Journal of Housing Research, Vol 8.2, 1997
In this paper we analyze the factors that affect the tenure choice of young adults, highlighting the impact of mortgage lender imposed borrowing constraints. The data set is a panel of youth age 20-33 for the years 1985-90. Our methods differ from most prior studies in many ways including consideration of possible sample selection bias, a richer model of the stochastic error structure, better measurement of which households are bound by borrowing constraints, and a fuller consideration of the endogeneity of wealth and income. Once all changes are implemented, we find ownership tendencies to be quite sensitive to economic variables. Specifically, potential earnings, the relative cost of owning a home, and especially borrowing constraints affect the tendency to own a home. In our sample of youth, 37% of households are constrained even after choosing their loan-to-value ratio to minimize the impact of the separate wealth and income requirements. The constraints reduce the probability of ownership of these households by 10 to 20 percentage points (a third to a half) depending on the particular characteristics of the household.
Journal of Housing Research, Vol. 7.1, 1996, 33-57
This article describes the wealth accumulation of American youth and relates it to their eventual housing choices.

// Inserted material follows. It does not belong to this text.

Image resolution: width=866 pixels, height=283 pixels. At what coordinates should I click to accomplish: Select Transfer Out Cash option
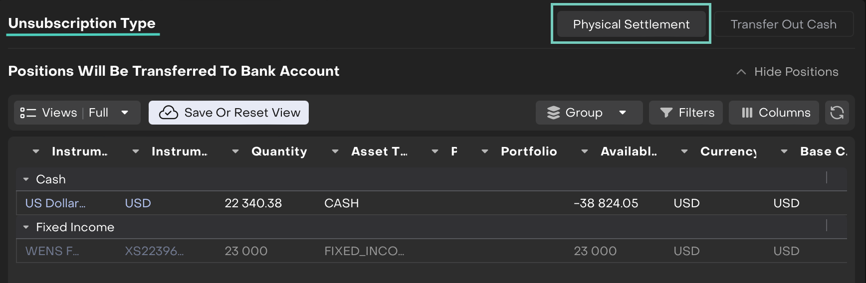783,24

A data set is compiled for youth ages 20 to 33 for the years 1985 through 1990. We construct wealth profiles for each household and compare these profiles across different patterns of labor supply, marriage, fertility, gender, education, race/ethnicity, and tenure choic. We find that renters’ wealth accumulates rapidly in the year before and year of first homeownership. The factors related to this increase are marriage, increased labor supply by married women, and gifts and inheritance. Of particular interest is the finding of an inverse U-shaped relationship between the local price of housing and middle- and upper-income renters’ wealth. However, there is no relationship between these variables for low-income renters. One difference between these groups is that low-income renters have no tax advantage once they become homeowners.
American Real Estate and Urban Economics Association Journal, Winter 1989, Vol 17.4, 389-402
This paper utilizes micro data to directly quantify the impact of mortgage underwriting criteria on individual homeownership propensities. To determine whether a family is constrained by these criteria, the optimal home purchase price is estimated. The results indicate that wealth and income constraints both reduce homeownership propensities, with a stronger impact for wealth constraints. Mortgage market innovations of the early 1980s seem to have reduced these effects. The research indicates, however, that even in well-developed capital markets, the presence of borrowing constraints adversely affects homeownership propensities.